Using the records below, output the stretch that opens with the line containing "Given: Expand the Use Cases dropdown" and closes with the line containing "640x500 pixels.", exactly and including both lines, with nothing more.

*RECORDS FOR THE EXERCISE*.
::::::::

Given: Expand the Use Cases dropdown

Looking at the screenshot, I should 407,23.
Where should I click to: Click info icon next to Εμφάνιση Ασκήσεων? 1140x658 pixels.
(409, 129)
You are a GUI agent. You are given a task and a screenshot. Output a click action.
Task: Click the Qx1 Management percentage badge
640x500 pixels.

::::::::

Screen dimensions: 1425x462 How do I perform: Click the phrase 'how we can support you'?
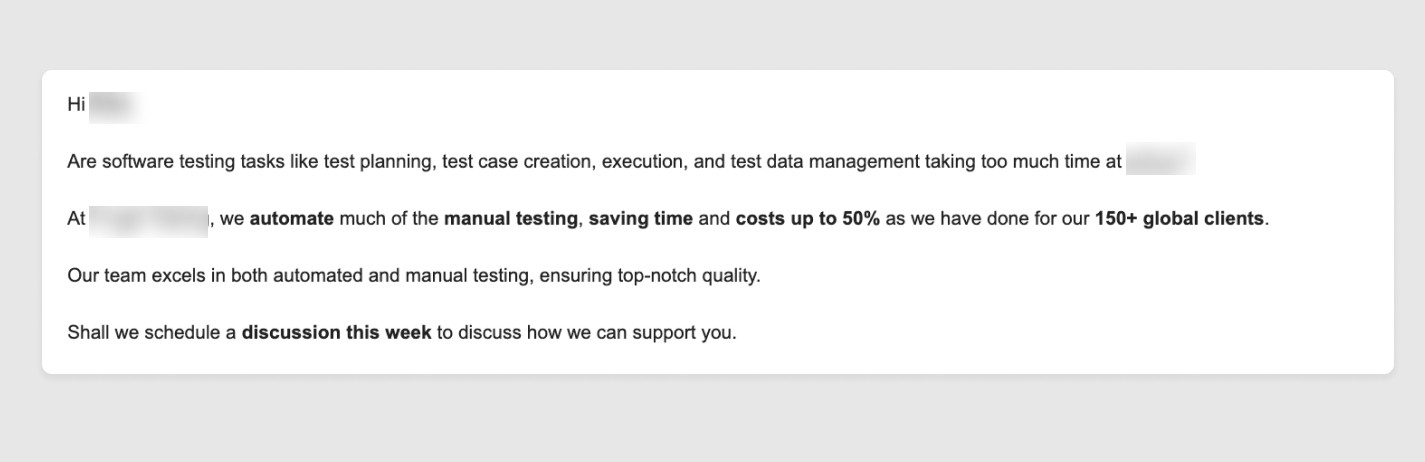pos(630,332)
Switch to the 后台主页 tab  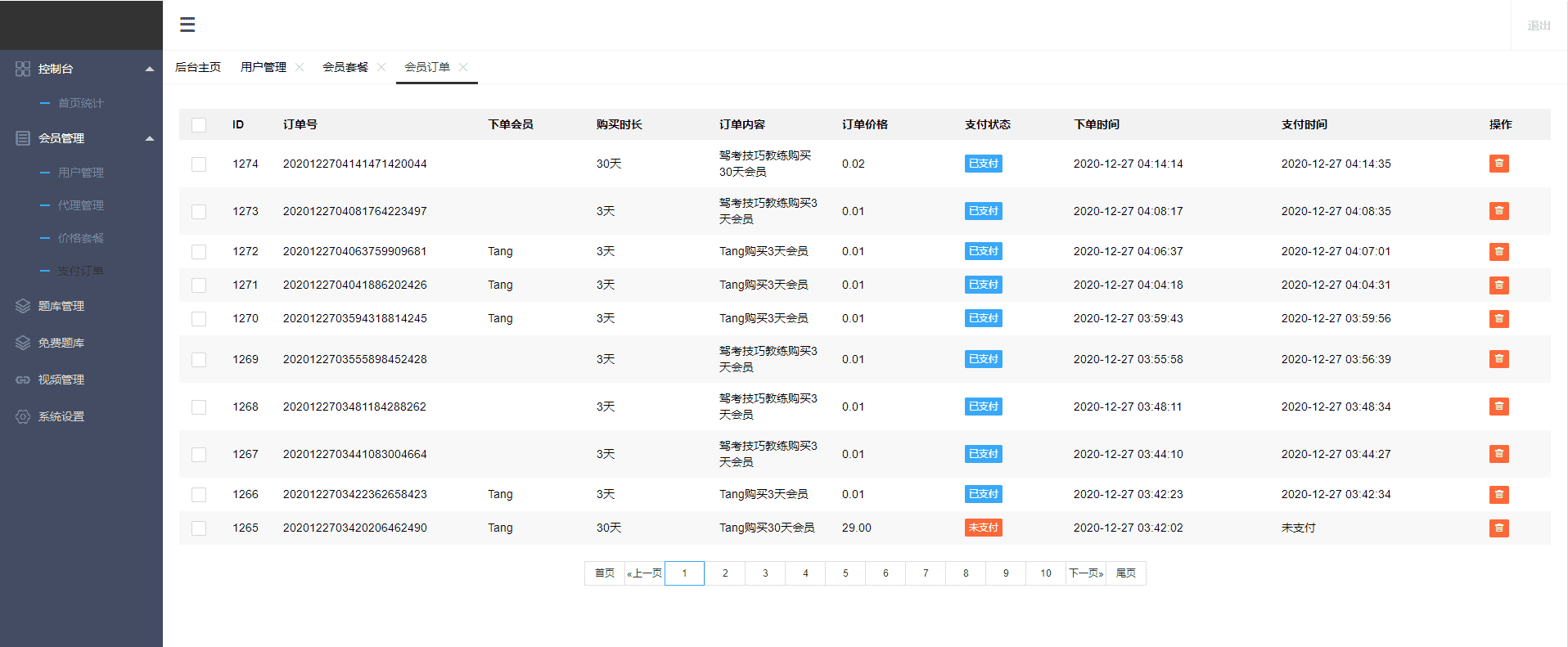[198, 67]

::::::::

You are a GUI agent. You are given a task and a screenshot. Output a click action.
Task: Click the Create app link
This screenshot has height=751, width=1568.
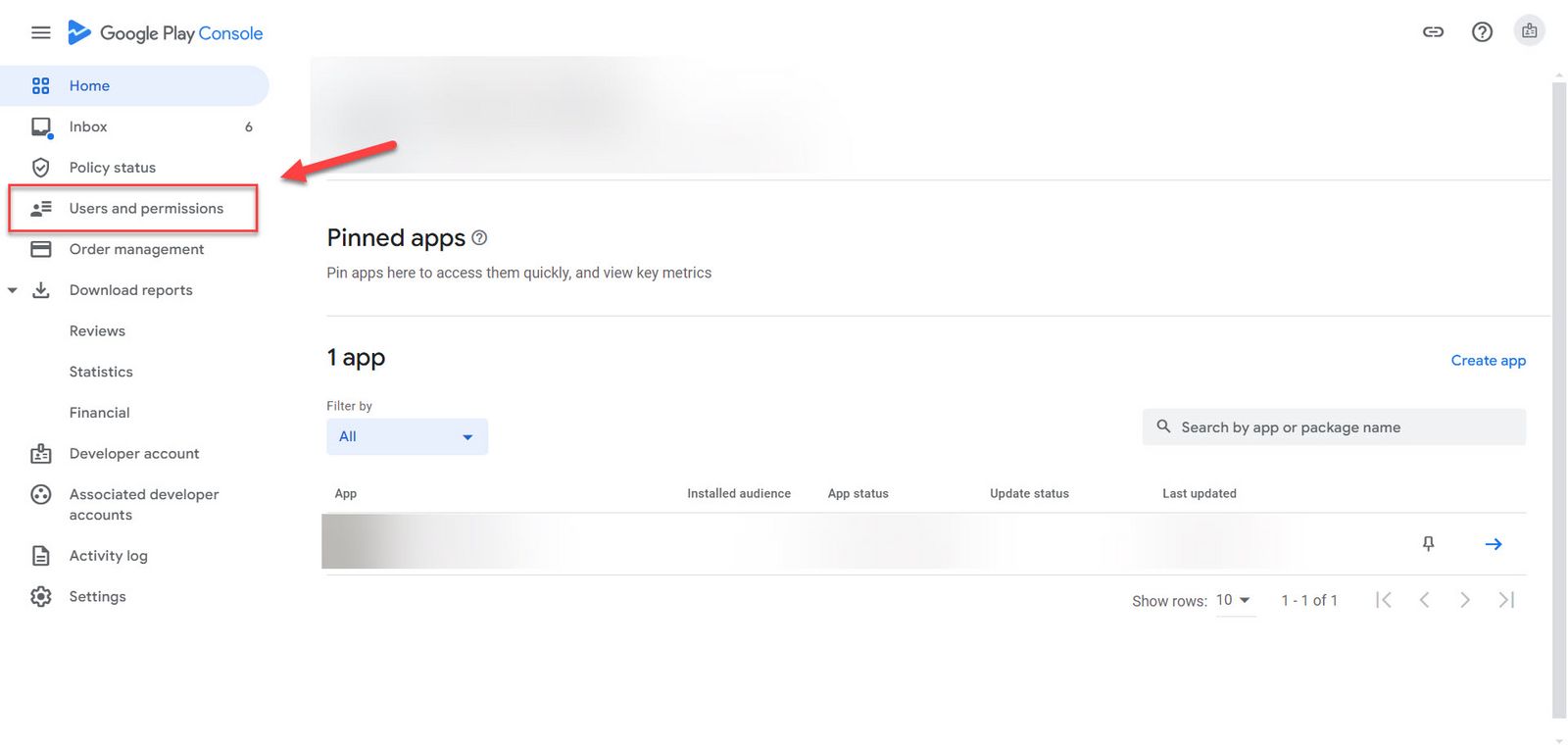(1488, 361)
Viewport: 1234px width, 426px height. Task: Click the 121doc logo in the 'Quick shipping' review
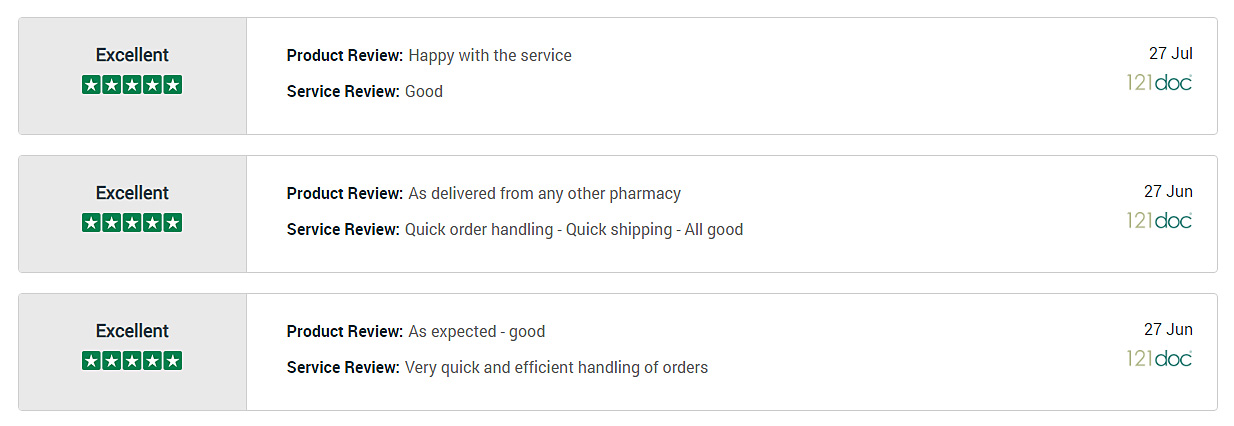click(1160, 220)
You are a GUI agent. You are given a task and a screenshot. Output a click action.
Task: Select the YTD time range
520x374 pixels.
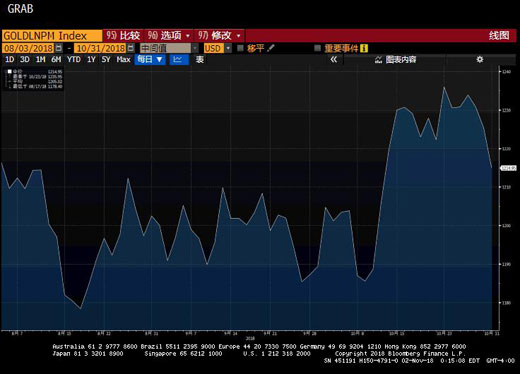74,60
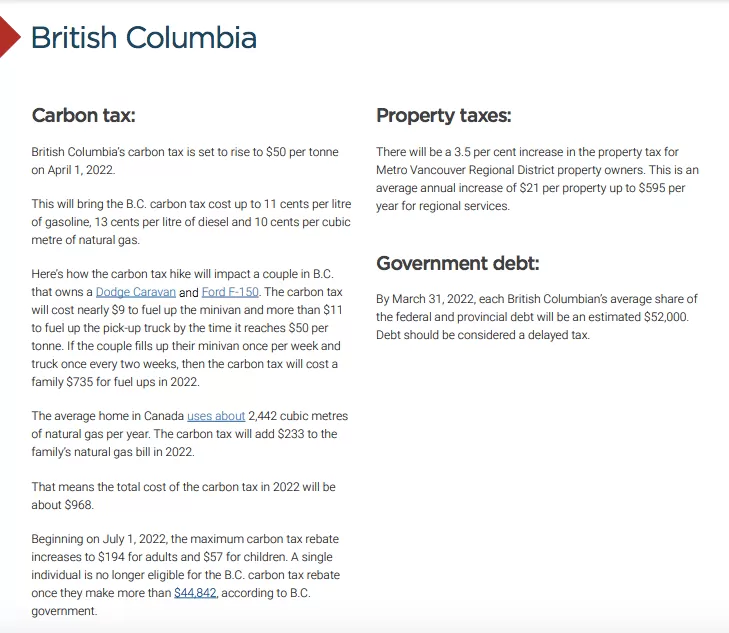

::::::::

*SOLUTION TO THIS PROBLEM*.
Given: Expand the Use Cases dropdown

Looking at the screenshot, I should 407,23.
Where should I click to: Click info icon next to Εμφάνιση Ασκήσεων? 1140x658 pixels.
(409, 129)
You are a GUI agent. You are given a task and a screenshot. Output a click action.
Task: Click the Qx1 Management percentage badge
640x500 pixels.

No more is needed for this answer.